Your assignment:
Each line of the data that includes the string "header" is to be copied out.

Records for processing:
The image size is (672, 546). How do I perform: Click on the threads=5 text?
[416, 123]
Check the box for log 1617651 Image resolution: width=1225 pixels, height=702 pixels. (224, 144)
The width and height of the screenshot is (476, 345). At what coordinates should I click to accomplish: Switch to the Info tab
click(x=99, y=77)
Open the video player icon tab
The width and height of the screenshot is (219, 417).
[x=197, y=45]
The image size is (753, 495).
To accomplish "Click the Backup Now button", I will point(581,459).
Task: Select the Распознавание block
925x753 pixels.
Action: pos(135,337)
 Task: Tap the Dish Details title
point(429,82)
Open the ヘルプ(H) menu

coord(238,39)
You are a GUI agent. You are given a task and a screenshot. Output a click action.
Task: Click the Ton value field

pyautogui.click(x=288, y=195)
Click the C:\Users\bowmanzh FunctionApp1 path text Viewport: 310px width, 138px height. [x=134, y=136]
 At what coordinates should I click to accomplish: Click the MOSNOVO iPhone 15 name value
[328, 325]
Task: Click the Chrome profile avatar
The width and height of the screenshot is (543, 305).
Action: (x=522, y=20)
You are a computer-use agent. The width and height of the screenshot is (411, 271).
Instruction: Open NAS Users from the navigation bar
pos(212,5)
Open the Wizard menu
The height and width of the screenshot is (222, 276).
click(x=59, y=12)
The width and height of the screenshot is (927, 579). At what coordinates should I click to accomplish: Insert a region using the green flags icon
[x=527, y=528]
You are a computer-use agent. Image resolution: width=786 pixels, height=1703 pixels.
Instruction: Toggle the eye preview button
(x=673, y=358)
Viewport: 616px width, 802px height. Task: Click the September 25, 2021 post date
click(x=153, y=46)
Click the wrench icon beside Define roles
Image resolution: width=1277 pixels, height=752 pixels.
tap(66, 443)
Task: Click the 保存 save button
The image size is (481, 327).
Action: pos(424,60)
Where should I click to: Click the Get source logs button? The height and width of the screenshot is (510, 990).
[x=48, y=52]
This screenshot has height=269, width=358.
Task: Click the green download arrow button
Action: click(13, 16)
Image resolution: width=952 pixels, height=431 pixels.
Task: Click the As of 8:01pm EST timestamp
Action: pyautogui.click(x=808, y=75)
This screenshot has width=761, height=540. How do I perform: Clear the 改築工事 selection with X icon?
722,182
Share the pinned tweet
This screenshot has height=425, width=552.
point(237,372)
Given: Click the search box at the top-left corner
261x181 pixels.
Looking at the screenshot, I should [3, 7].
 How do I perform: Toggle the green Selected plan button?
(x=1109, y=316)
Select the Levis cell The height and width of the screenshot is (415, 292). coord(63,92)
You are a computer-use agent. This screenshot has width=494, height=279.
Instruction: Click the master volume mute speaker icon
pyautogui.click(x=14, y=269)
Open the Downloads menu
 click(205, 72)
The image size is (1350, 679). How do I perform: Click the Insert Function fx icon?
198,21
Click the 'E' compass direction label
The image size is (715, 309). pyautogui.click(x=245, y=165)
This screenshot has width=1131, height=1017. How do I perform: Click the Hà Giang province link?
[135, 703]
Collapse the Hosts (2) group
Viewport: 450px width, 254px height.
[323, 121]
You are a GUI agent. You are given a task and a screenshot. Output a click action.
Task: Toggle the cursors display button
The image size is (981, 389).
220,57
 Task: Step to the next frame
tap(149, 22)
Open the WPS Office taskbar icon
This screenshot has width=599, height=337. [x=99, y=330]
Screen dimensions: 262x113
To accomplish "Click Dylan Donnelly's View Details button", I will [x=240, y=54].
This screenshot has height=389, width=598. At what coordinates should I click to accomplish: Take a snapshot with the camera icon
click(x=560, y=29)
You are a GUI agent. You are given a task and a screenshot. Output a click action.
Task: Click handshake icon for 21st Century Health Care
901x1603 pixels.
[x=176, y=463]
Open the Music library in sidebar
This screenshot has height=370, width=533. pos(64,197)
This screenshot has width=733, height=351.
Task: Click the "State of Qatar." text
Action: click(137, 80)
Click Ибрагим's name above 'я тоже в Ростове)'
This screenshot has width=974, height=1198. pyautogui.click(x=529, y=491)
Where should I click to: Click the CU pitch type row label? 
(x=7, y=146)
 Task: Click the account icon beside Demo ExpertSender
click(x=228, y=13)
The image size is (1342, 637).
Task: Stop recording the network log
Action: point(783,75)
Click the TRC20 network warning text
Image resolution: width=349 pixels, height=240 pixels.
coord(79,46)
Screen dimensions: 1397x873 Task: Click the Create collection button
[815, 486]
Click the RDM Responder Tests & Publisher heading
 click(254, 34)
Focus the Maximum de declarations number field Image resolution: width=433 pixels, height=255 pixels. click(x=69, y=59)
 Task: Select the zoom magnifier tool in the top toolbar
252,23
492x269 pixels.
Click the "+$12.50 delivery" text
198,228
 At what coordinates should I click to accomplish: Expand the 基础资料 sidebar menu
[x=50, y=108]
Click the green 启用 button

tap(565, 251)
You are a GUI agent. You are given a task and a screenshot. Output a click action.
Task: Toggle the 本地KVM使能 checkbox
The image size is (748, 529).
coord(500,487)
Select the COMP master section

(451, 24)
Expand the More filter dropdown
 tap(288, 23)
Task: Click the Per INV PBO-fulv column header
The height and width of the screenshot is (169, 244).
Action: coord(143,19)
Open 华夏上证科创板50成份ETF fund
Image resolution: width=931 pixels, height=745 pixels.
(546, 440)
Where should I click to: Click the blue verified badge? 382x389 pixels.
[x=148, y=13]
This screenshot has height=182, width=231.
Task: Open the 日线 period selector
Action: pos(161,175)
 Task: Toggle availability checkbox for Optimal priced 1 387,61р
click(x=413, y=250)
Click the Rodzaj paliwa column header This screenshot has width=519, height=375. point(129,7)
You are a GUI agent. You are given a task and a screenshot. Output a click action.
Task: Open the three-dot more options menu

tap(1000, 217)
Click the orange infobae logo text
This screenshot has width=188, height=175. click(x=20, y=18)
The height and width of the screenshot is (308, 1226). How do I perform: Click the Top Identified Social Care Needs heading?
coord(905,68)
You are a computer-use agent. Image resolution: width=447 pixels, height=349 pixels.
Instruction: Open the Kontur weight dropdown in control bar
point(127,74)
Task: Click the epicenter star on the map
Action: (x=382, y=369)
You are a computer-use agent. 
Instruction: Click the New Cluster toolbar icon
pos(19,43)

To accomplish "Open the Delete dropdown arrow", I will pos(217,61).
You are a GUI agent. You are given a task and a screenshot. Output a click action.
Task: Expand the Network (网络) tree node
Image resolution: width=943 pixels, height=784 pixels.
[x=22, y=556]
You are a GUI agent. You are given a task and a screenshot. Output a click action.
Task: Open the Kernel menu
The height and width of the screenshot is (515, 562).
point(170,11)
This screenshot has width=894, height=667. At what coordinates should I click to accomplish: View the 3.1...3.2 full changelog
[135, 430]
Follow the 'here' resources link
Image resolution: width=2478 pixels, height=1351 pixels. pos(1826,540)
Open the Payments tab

Output:
Task: Click the Per INV PBO-fulv column header
Click the Rodzaj paliwa column header This screenshot has width=519, height=375. point(129,7)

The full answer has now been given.